Ли Ган не колебался и гордо сказал: — Цай Цзин, Лян Шичэн, Чжу Мянь, Ли Янь — все они негодяи. Что касается остальных, то по приказу Вашего Величества Ваш подданный обязательно вытащит их одного за другим, публично казнит, к великой радости народа!
Ли Ган был полон убийственного намерения. Все присутствующие были в ужасе. Даже если они не имели права быть включенными в список Шести Предателей, многие из них были тесно связаны с Шестью Предателями. Не говоря уже о других, сколько людей выдвинул один только Цай Цзин? Если бы действительно действовать так, как предлагает Ли Ган, то, наверное, в зале осталось бы не так много живых.
В стремлении выжить, Шаншу Цзочэн Чжан Банчан внезапно выступил и резко сказал: — Ваше Величество, слова Ли Гана точно такие же, как у студентов академии. Это показывает, что они сговорились, действуют сообща, замышляют контролировать двор, их намерения злы!
Обвинение Чжан Банчана в том, что Ли Ган создал фракцию, было подобно тому, как если бы вылить ложку воды в раскаленное масло, оно мгновенно взорвалось. У Минь, Ван Сяоди, Ван Юй, и даже Ли Банъянь и Бай Шичжун вступили в бой, набросившись на него всей толпой.
Ли Ган был один. Хотя два кулака не могут противостоять четырем рукам, Ли Ган был стойким по натуре и прямолинейным в словах. К тому же, казнь Тун Гуаня Чжао Хуанем дала ему сильную уверенность, что Император на его стороне. Поэтому Ли Ган говорил пылко и с удовольствием переругивался с этой группой людей.
Чжао Хуань наблюдал за этим, не удивляясь, но и пылая от гнева! Вот кто такие министры Великой Сун, вот такая группа людей правит страной!
— Довольно! — внезапно гневно крикнул Чжао Хуань. Но, к его удивлению, обе стороны, увлеченные перепалкой, не заметили его и продолжали.
Это разозлило Чжао Хуаня. Он резко взмахнул рукой, и все, что было на столе, упало на пол. К счастью, императорская печать не лежала на столе, иначе случилась бы большая беда.
От такого шума все министры испуганно замолчали, ошеломленные.
— Спорьте!
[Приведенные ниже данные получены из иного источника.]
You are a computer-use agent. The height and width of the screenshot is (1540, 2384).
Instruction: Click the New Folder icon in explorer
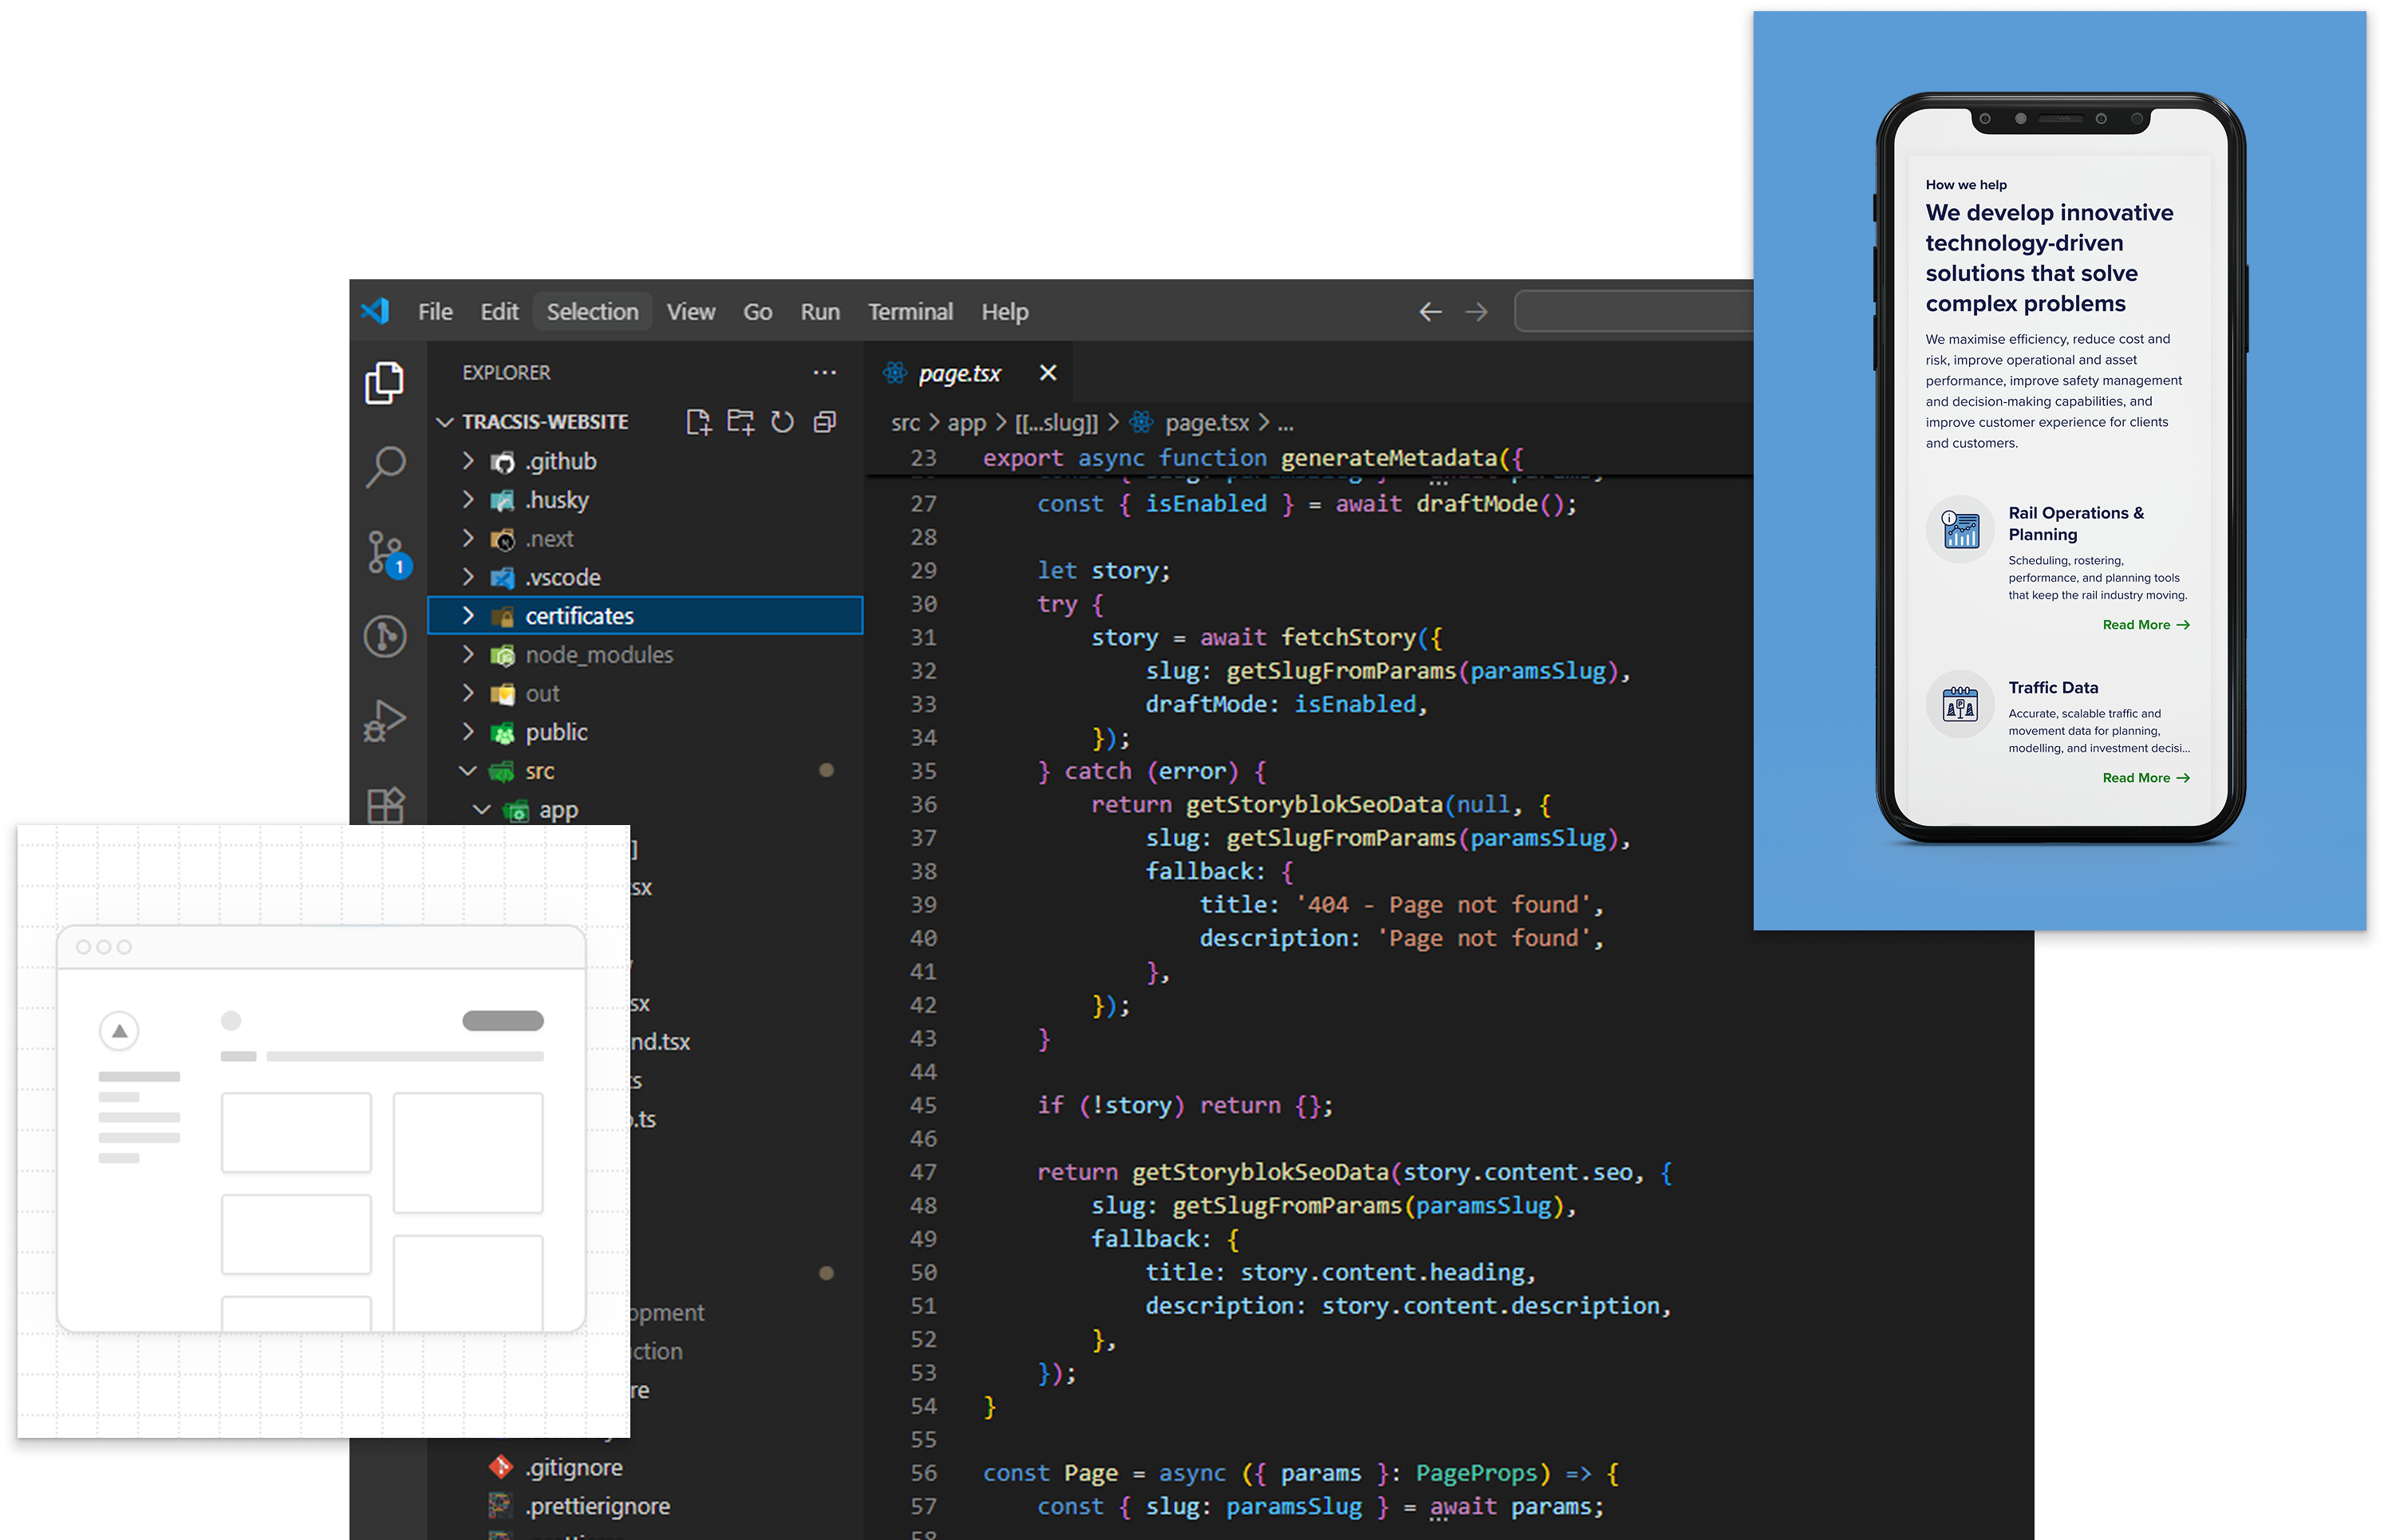tap(740, 422)
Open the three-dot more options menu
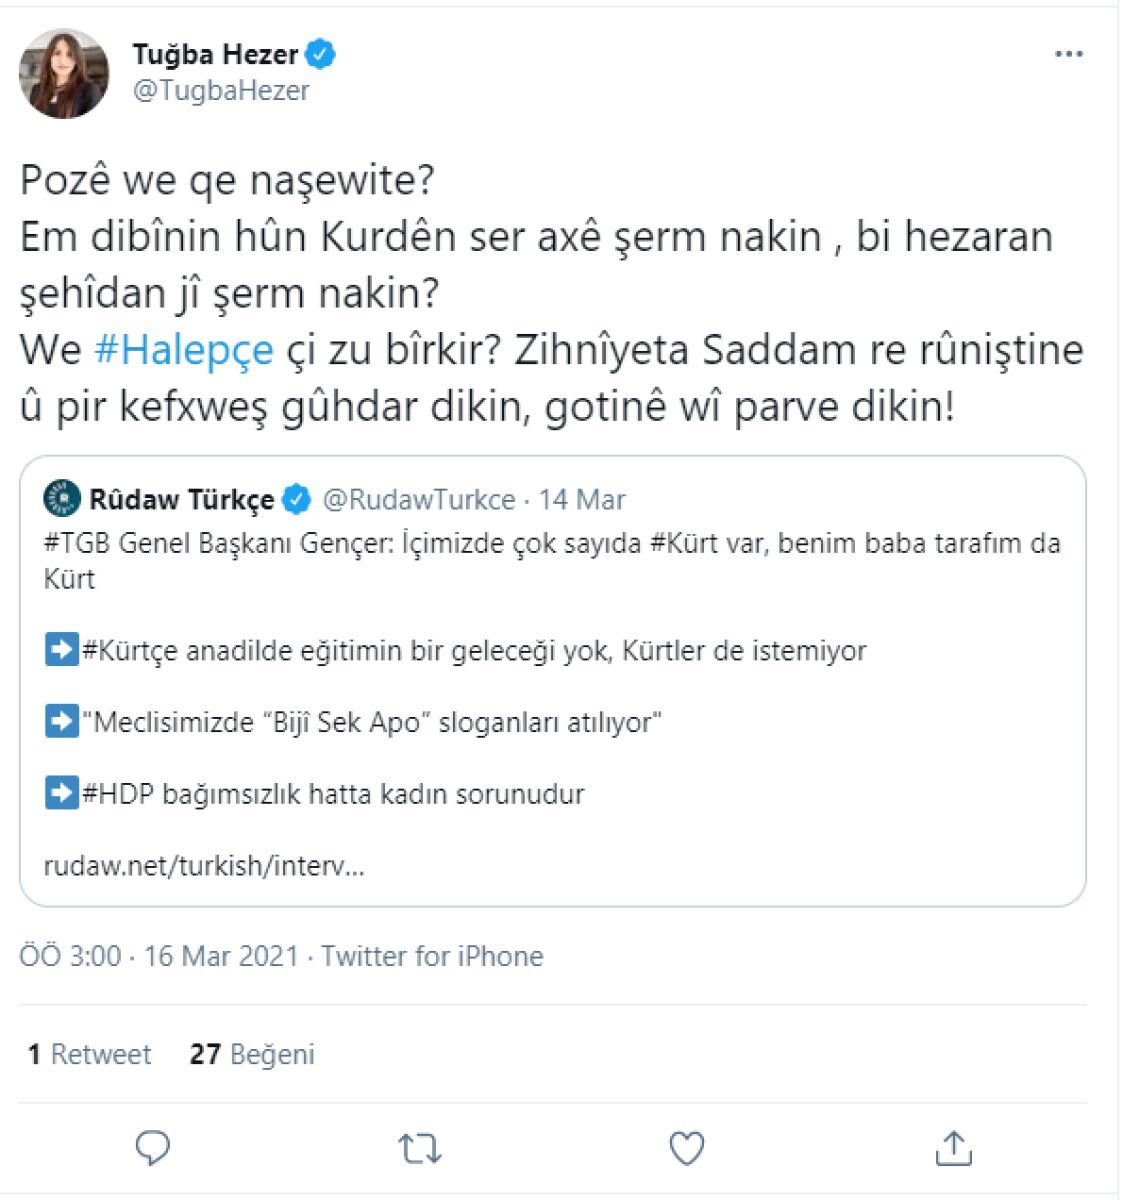Image resolution: width=1123 pixels, height=1200 pixels. tap(1069, 55)
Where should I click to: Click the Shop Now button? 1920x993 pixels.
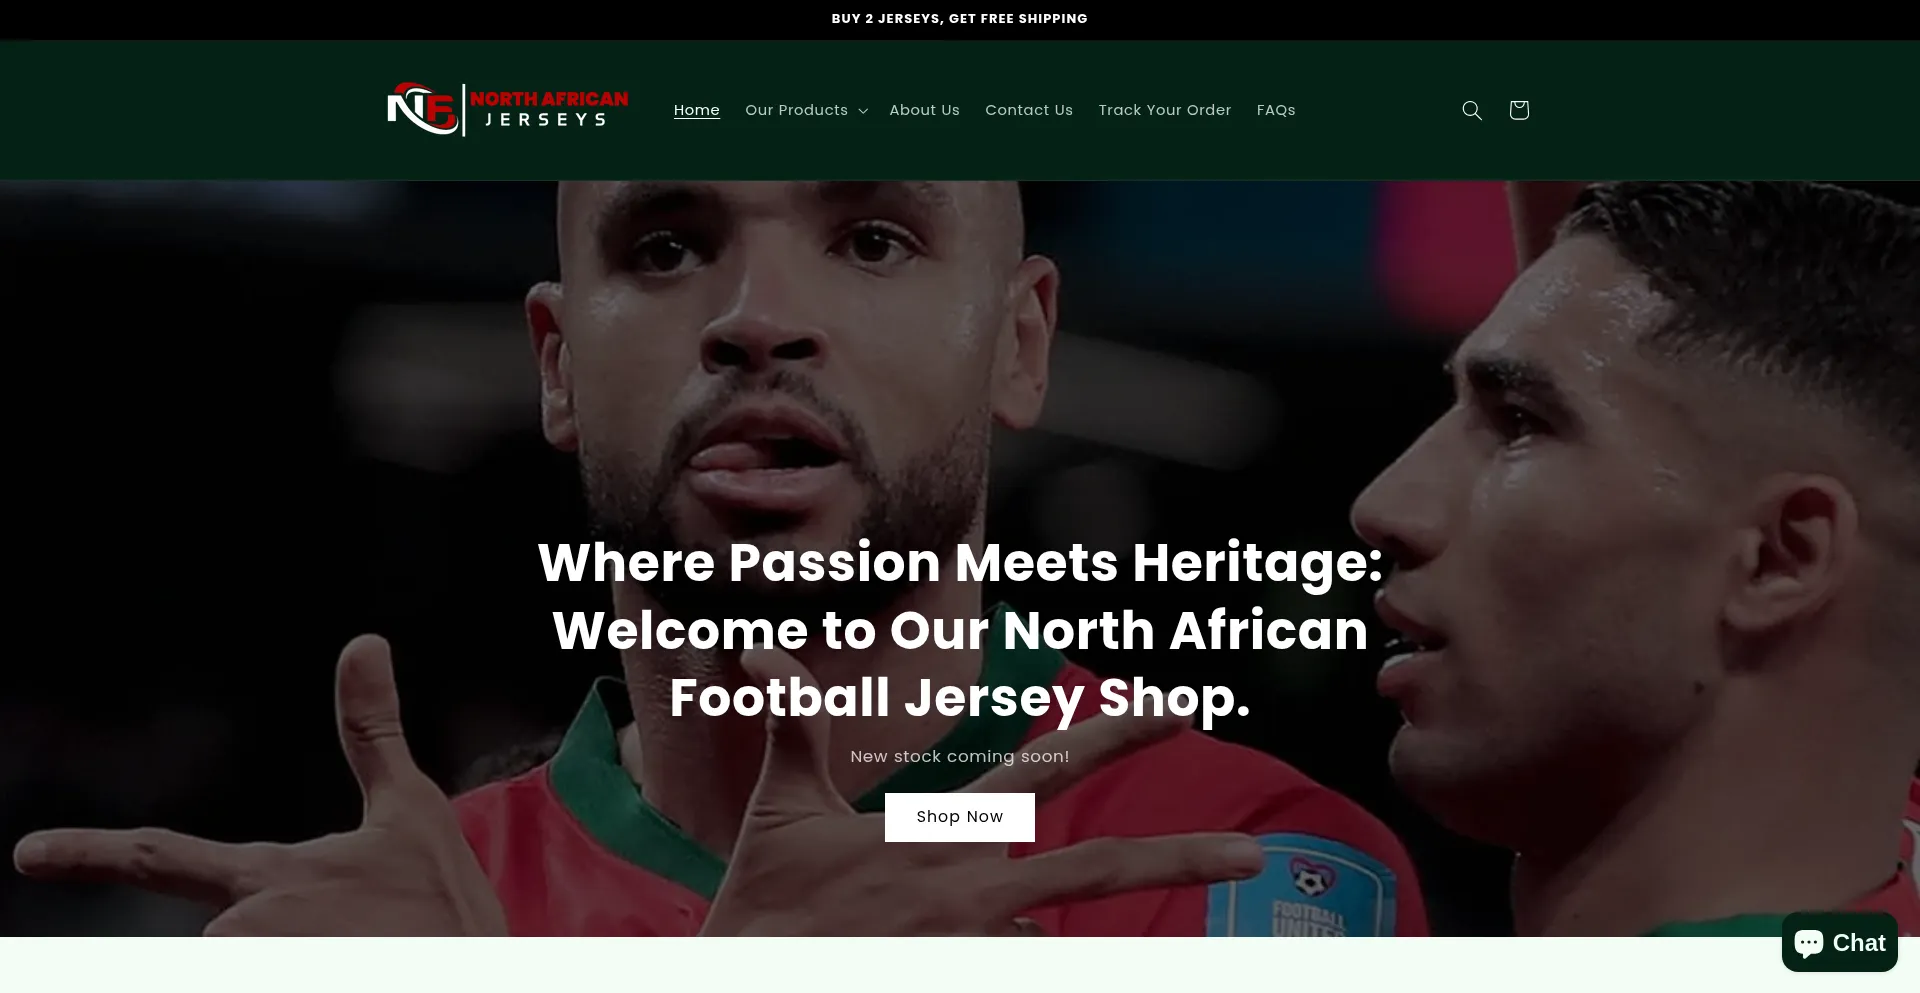[959, 817]
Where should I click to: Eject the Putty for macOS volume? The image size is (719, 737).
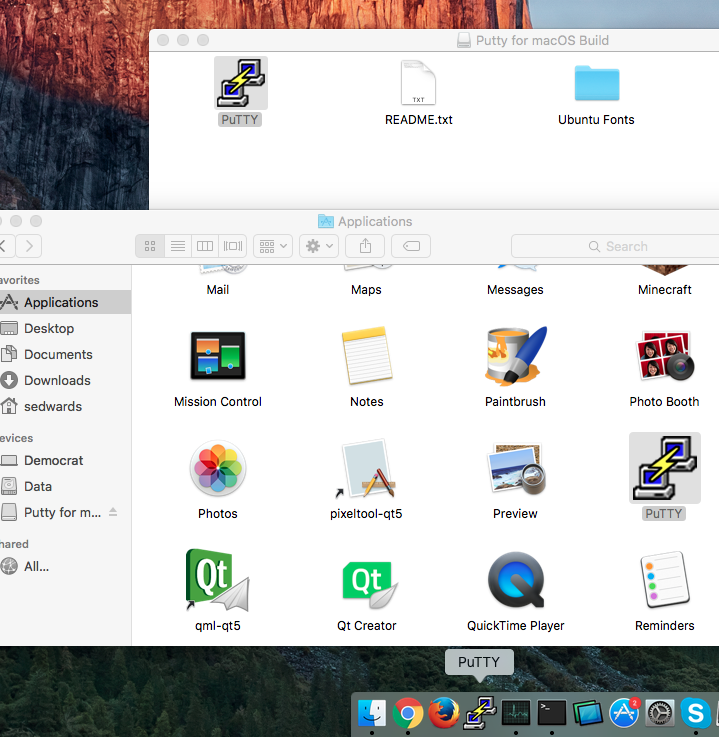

Я даю вам время, спорьте три или пять дней, пока цзиньцы без боя не войдут в Кайфэн и не схватят всех нас!
Ли Банъянь и другие в испуге поспешно поклонились: — Ваше Величество, Ваши подданные не хотят спорить, все это Ли Ган слишком наглый…
— Замолчите! — резко оборвал их Чжао Хуань. — Потрогайте свои бороды на подбородке, вы не трех- или пятилетние дети. У Меня нет времени заниматься вашими обидами!
Чжао Хуань тяжело дышал, успокаивая свои эмоции, а затем сказал: — В делах государства есть три главных вещи: первое — сопротивление Цзинь, второе — сопротивление Цзинь, и третье — все еще сопротивление Цзинь!
— Все действия, все заслуги и проступки будут оцениваться по тому, насколько они способствуют великому делу сопротивления Цзинь, — многозначительно сказал Чжао Хуань. — Мне неважно, новая вы партия или старая, сторонники войны или мира, чьими связями вы пользовались в прошлом, чьими сторонниками были… Все это Меня не волнует. Отныне, кто готов следовать Моим призывам к сопротивлению Цзинь, тот Мой подданный. Кто может внести вклад в великое дело сопротивления Цзинь, тот заслуженный министр Великой Сун!
— Я говорю и делаю!
Сказав это, Чжао Хуань смягчил тон: — Господа, в нынешней ситуации, даже если мы приложим все усилия, мы не обязательно сможем победить цзиньцев. Если же мы будем колебаться, разделяться на фракции и враждовать, у нас действительно останется только один путь — смерть! Неужели вы хотите стать подданными цзиньцев? Признать варварского правителя своим отцом?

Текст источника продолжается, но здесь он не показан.